The Course
This 4-unit course is a "survey of the New Testament in the historical and cultural context of the Graeco-Roman world" with "special attention to literary forms and theological contexts" (Undergraduate Catalog). Of the General Education requirements, it meets the New Testament component.
Class time will feature structured discussions of the texts and lectures, student presentations (mainly homilies), spontaneous debates and sermons, and edifying tangents. Readings introduce complementary and competing accounts of the background, lessons, and uses of the New Testament of Holy Scripture.
Luther was right that the church is where the Word is kept. You could practically turn that saying on its head: the Word is where the church is kept.

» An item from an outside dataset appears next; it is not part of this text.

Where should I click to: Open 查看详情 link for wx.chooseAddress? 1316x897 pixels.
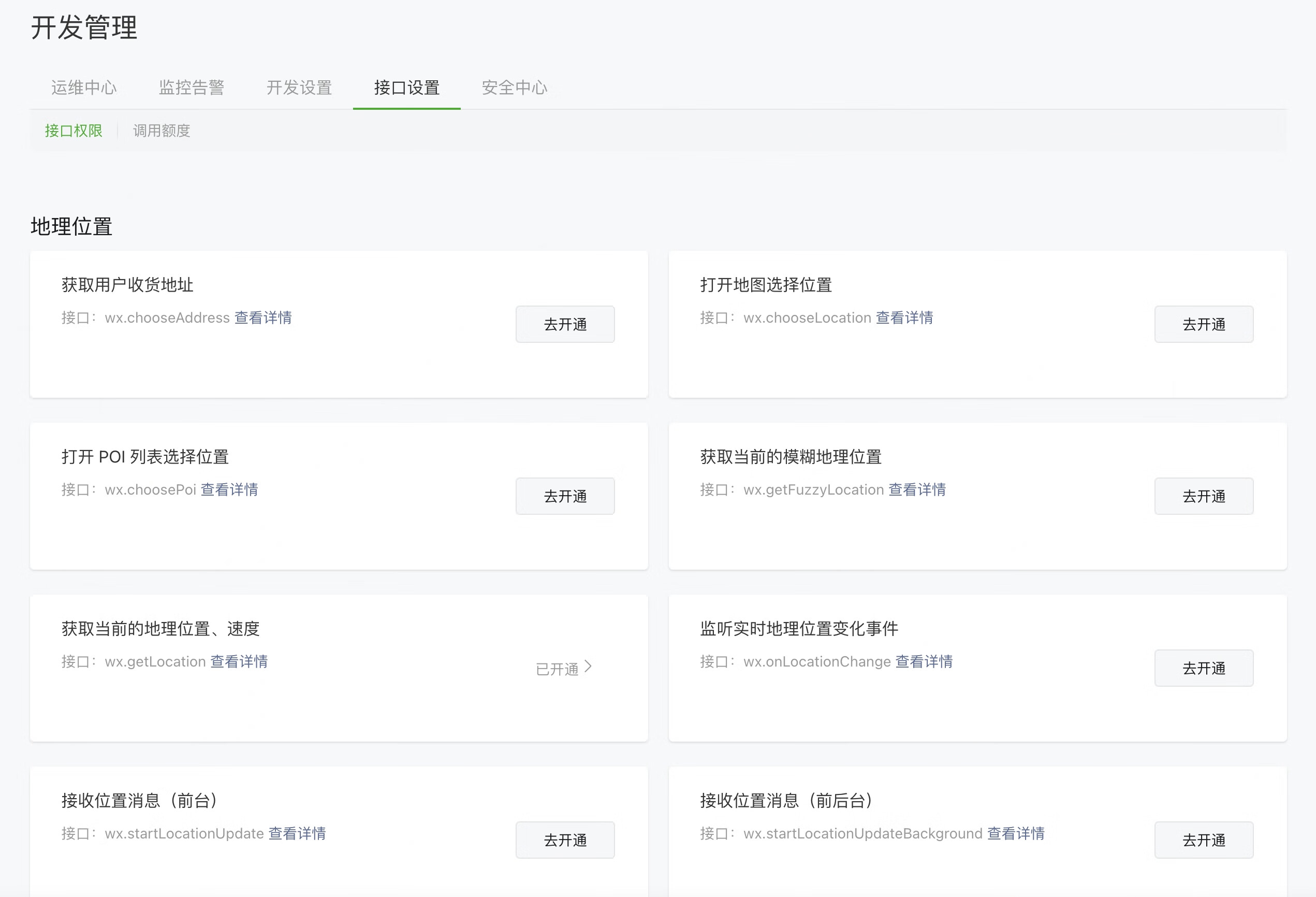[263, 317]
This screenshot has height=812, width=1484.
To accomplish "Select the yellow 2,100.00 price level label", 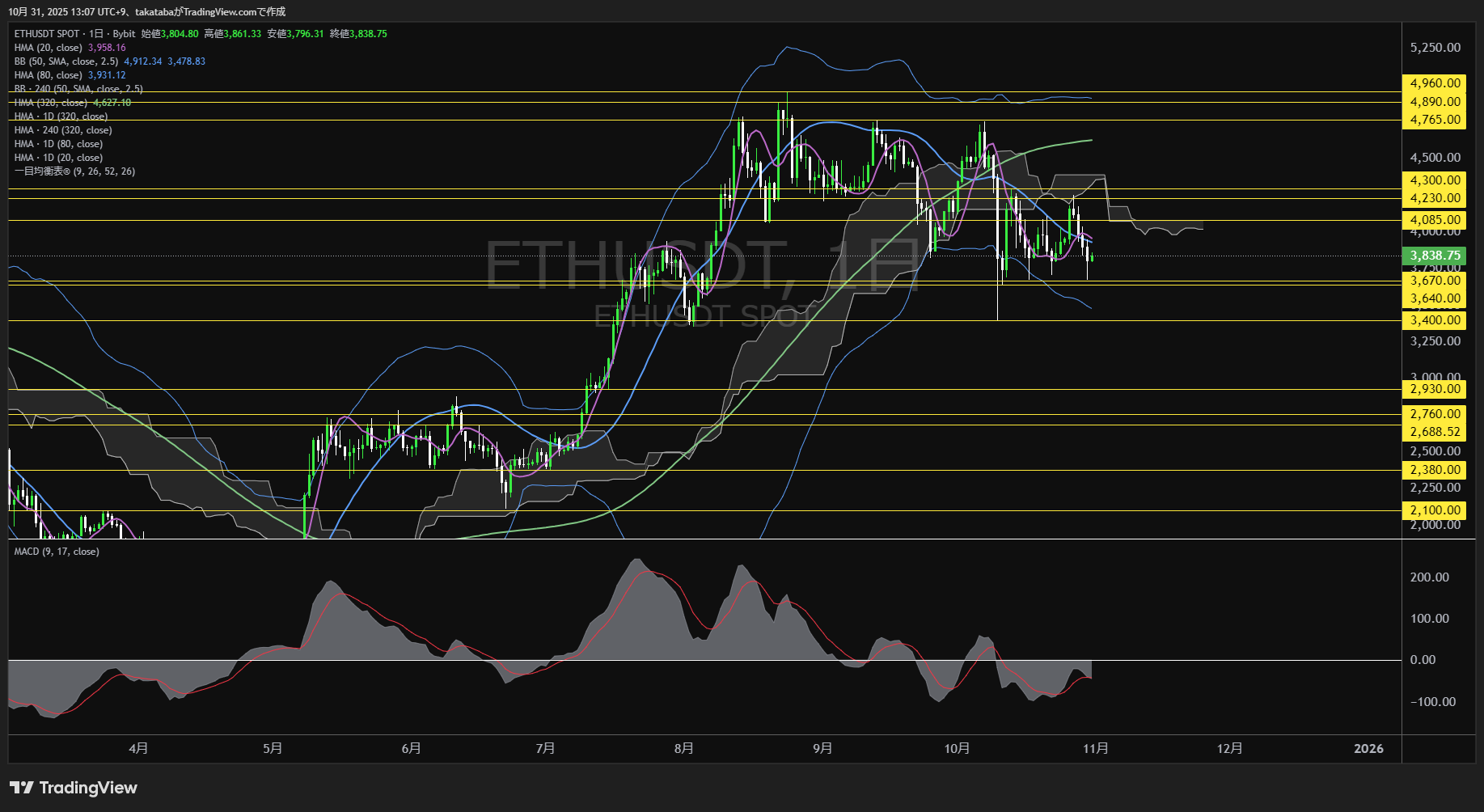I will [x=1435, y=510].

The category of Scripture is so profoundly deep that it almost defies description. (This did not stop me from giving it my best shot in my dissertation, Living and Active: Scripture in the Economy of Salvation.) The Bible is a historical artifact whose original home is a distant culture at the epicenter of human and cosmic history, but has taken up residence in every tribe, tongue, and nation, or will eventually. It is the standard by which Christian faithfulness is measured. It demands the same interpretive skills as all other texts, yet still reaches the barely literate. It is a work of vast intertextual and intratextual interpretation. It is the Word of the Holy Spirit, and that demands faith and calls for theological discernment, not just grammar and vocabulary and historical background. It runs through every Christian tradition around the world and over two millennia. The worshiping church is its home and lifeblood. It is an object of centuries of scholarly scrutiny, much of it helpful even when unfriendly. It is the constitutive text of the people God, bound up with the identities of those who find themselves confronted by it in unfamiliar, exhilarating, troubling ways. To teach New Testament is not merely to teach a text, but to teach this text and its worlds of old and new creation, and that is a great honor and solemn responsibility for all who who get to.
Teaching the New Testament should equip disciples to hear, keep, and proclaim the good news in all they do.
This course contributes to Westmont's General Education curriculum in serving the school's vision of Christian liberal arts collegiate education. To quote from the syllabus of my colleague Karen Jobes, "Study of the New Testament is inherently inter-disciplinary. You will recognize points of contact with many of the other disciplines in the liberal arts curriculum. You will become more aware of the issues in reading and interpreting an ancient text (i.e., hermeneutics). Questions of history, philosophy, comparative religions, sociology and anthropology, theology, critical scholarship, literary theory, rhetoric, and linguistics will challenge you to read the New Testament in a new and deeper way."